* _EXERCISE_
Return all the records, each one exactly as given.

* _DATA PROVIDED_
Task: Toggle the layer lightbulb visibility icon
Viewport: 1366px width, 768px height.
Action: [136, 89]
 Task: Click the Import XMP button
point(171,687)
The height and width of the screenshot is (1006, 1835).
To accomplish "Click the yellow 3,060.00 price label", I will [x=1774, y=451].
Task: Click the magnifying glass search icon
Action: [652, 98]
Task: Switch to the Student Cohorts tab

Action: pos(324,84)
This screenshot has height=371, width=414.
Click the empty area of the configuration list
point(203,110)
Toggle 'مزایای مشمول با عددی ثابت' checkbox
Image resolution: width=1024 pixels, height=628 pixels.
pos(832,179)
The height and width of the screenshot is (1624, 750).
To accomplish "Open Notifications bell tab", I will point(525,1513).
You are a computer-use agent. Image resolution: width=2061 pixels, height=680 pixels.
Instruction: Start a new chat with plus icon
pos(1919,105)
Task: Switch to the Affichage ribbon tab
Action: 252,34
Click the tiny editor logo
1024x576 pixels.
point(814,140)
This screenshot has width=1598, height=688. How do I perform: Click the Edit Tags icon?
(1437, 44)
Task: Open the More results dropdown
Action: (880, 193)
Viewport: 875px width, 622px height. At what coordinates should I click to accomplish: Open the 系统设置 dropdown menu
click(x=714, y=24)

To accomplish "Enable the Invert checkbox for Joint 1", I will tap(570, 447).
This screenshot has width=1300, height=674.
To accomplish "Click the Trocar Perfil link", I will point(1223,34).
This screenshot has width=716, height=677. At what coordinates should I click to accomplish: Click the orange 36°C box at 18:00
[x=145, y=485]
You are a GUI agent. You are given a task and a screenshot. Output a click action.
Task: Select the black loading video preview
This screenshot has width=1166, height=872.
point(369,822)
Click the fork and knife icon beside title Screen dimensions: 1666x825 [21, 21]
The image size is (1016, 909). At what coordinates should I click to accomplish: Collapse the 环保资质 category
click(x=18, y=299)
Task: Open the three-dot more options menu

* _EXERCISE RESPONSE_
Task: Toggle the layer lightbulb visibility icon
Viewport: 1366px width, 768px height.
Action: [136, 89]
 Task: Click the Import XMP button
point(171,687)
The height and width of the screenshot is (1006, 1835).
To accomplish "Click the yellow 3,060.00 price label", I will [x=1774, y=451].
Task: Click the magnifying glass search icon
Action: [652, 98]
Task: Switch to the Student Cohorts tab

Action: pos(324,84)
This screenshot has height=371, width=414.
Click the empty area of the configuration list
point(203,110)
Toggle 'مزایای مشمول با عددی ثابت' checkbox
Image resolution: width=1024 pixels, height=628 pixels.
pos(832,179)
The height and width of the screenshot is (1624, 750).
To accomplish "Open Notifications bell tab", I will point(525,1513).
You are a computer-use agent. Image resolution: width=2061 pixels, height=680 pixels.
Instruction: Start a new chat with plus icon
pos(1919,105)
Task: Switch to the Affichage ribbon tab
Action: 252,34
Click the tiny editor logo
1024x576 pixels.
point(814,140)
This screenshot has width=1598, height=688. How do I perform: Click the Edit Tags icon?
(1437, 44)
Task: Open the More results dropdown
Action: (880, 193)
Viewport: 875px width, 622px height. At what coordinates should I click to accomplish: Open the 系统设置 dropdown menu
click(x=714, y=24)

To accomplish "Enable the Invert checkbox for Joint 1", I will tap(570, 447).
This screenshot has width=1300, height=674.
To accomplish "Click the Trocar Perfil link", I will point(1223,34).
This screenshot has width=716, height=677. At what coordinates should I click to accomplish: Click the orange 36°C box at 18:00
[x=145, y=485]
You are a GUI agent. You are given a task and a screenshot. Output a click action.
Task: Select the black loading video preview
This screenshot has width=1166, height=872.
point(369,822)
Click the fork and knife icon beside title Screen dimensions: 1666x825 [21, 21]
The image size is (1016, 909). At what coordinates should I click to accomplish: Collapse the 环保资质 category
click(x=18, y=299)
Task: Open the three-dot more options menu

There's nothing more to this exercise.